A forma correta de realizar levantamentos descritivos de imóveis está prevista na NBR n. 17.047:2022 da ABNT, que disciplina os requisitos para levantamentos topográficos de imóveis e suas parcelas. Esta norma estabelece a obrigatoriedade do georreferenciamento para fins de registro público, razão pela qual, desde sua edição, mesmo os imóveis rurais dispensados da certificação da poligonal no SIGEF/INCRA estão obrigados a serem georreferenciados para a prática de determinados atos junto ao cartório de registro de imóveis ou notas. Nessa mesma linha, o recente Provimento n. 195/2025 do Conselho Nacional de Justiça foi taxativo quanto à impositividade do georreferenciamento de imóveis, sobretudo os rurais, para o cumprimento da especialidade objetiva perante o registro de imóveis.
Quais as consequências disso?
A obrigatoriedade da certificação contribui significativamente para o combate à grilagem de terras, bem como para a eliminação de conflitos fundiários e disputas de divisas, promovendo a correta delimitação dos imóveis particulares entre si e em relação às terras devolutas e imóveis públicos.
A obrigação de realizar o georreferenciamento e a certificação de um imóvel, tanto do ponto de vista das custas cartoriais quanto dos custos técnicos dos trabalhos necessários à sua realização, não é, de forma alguma, excessivamente onerosa ao produtor rural.
Sua dispensa, por outro lado, facilitará a transmissão, remembramento e desmembramento de imóveis com mapa e memorial fictícios, livres do crivo do INCRA, atrelados simplesmente à coragem e responsabilidade dos técnicos que vão desenvolver o serviço.
E é fato que, nessas operações, as áreas podem, inclusive, estar sobrepostas a terras públicas, devolutas, áreas indígenas, projetos de assentamento, unidades de conservação etc.
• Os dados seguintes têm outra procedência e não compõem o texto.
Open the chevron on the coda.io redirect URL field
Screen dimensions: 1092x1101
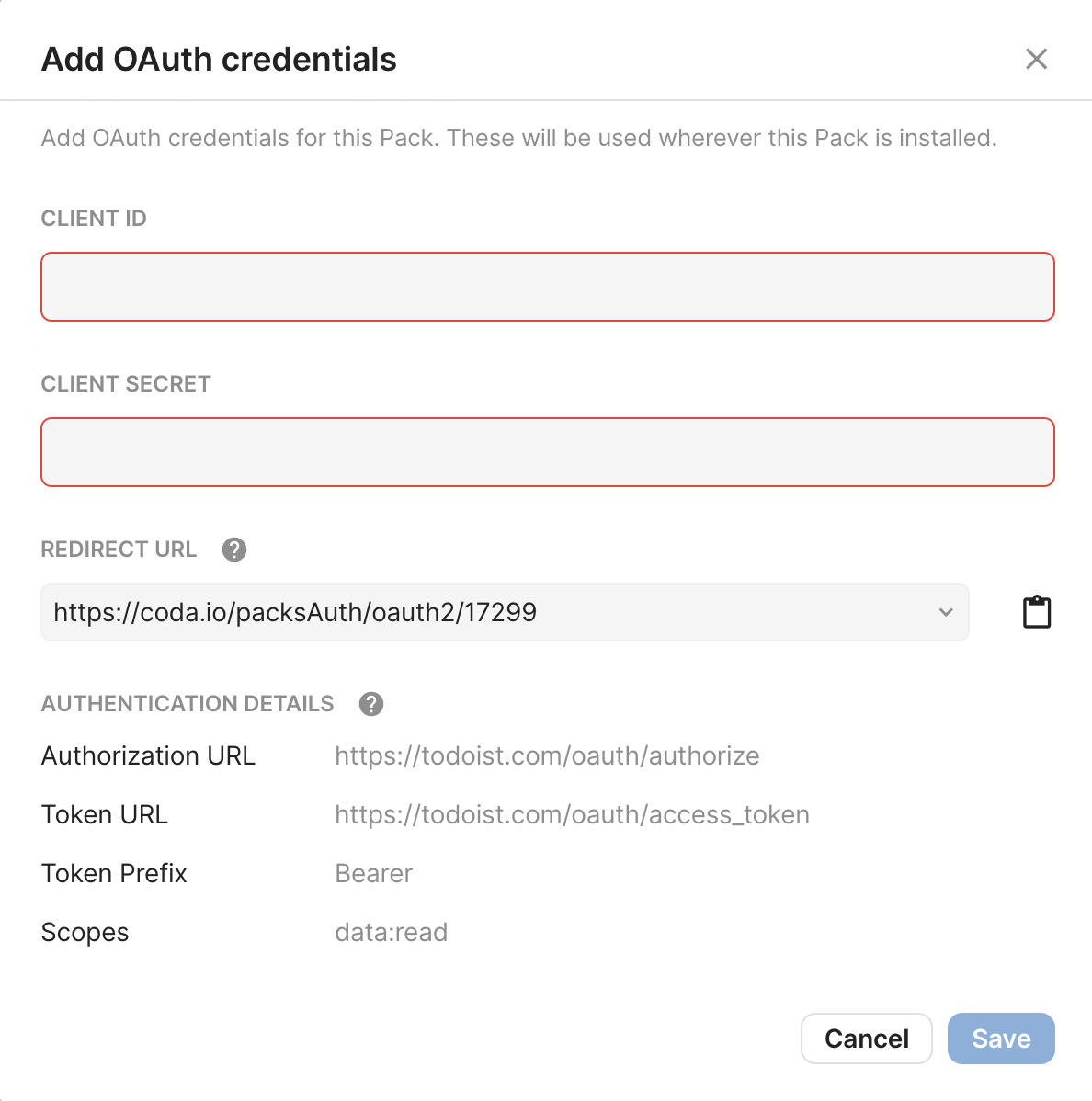[x=945, y=612]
E o real prejudicado? Pode acreditar, na maioria dos casos serão os terceiros adquirentes desses imóveis ou aqueles que os receberem como garantia em operações de crédito. Sinceramente, a quantidade de problemas que esse retrocesso pode ocasionar é tamanha que sequer é possível enumerar!
Assim como a prorrogação do prazo para ratificação de registros em faixa de fronteira trazida pela Lei n. 15.206/2025, a prorrogação trazida pelo Dec. n. 12.689/2025 é mais um ato político do que uma medida efetiva em prol da busca de um correto ordenamento fundiário rural, e que, a longo prazo, trará mais prejuízos do que benefícios.
Por Antônio Ribeiro Costa Neto, e consultor jurídico, professor universitário e escritor; Advogado com escritório especializado em Regularização Fundiária, em Direito Agrário e em Direito de Propriedade; Agrimensor especializado em geoprocessamento de dados; Coordenador da Pós-Graduação em Direito Imobiliário Rural da ABRADA; Membro da Comissão Nacional de Direito Agrário e Agronegócio da OAB (2022-2024); Membro Consultor da Comissão Estadual de Direito Agrário e Agronegócio da OAB/TO (2020-2021); Membro da Comissão Nacional de Direito Ambiental da Associação Brasileira dos Advogados-ABA (2021-2022); Membro da Comissão Nacional de Direito do Agronegócio da Associação Brasileira dos Advogados-ABA (2020-2021); Especialista em Direito Imobiliário-UNIP/DF;
Contato acadêmico: [email protected]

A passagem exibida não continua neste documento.